Jane Doe v. Cenk Sidar

93 F.4th 241
CourtCourt of Appeals for the Fourth Circuit
DecidedFebruary 21, 2024
Docket23-1151
StatusPublished
Cited by22 cases

This text of 93 F.4th 241 (Jane Doe v. Cenk Sidar) is published on Counsel Stack Legal Research, covering Court of Appeals for the Fourth Circuit primary law. Counsel Stack provides free access to over 12 million legal documents including statutes, case law, regulations, and constitutions.

Bluebook
Jane Doe v.

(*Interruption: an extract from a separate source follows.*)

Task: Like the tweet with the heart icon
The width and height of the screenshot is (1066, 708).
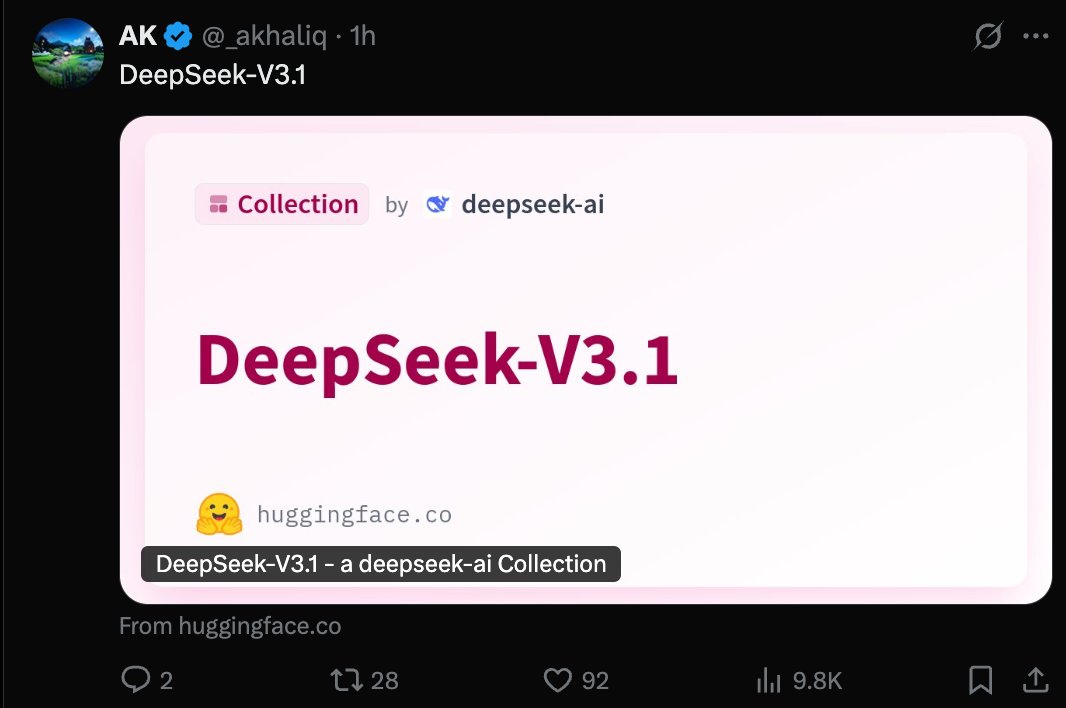Action: tap(557, 681)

Cenk Sidar, 93 F.4th 241 (4th Cir. 2024).

Opinion

USCA4 Appeal: 23-1151 Doc: 82 Filed: 02/21/2024 Pg: 1 of 17

PUBLISHED

UNITED STATES COURT OF APPEALS FOR THE FOURTH CIRCUIT

No. 23-1151

JANE DOE,

Plaintiff – Appellant,

v.

CENK SIDAR,

Defendant – Appellee.

No. 23-1177

------------------------------

PROFESSOR EUGENE VOLOKH,

Amicus Curiae. USCA4 Appeal: 23-1151 Doc: 82 Filed: 02/21/2024 Pg: 2 of 17

Appeal from the United States District Court for the Eastern District of Virginia, at Alexandria. Claude M. Hilton, Senior District Judge. (1:22-cv-00545-CMH-JFA)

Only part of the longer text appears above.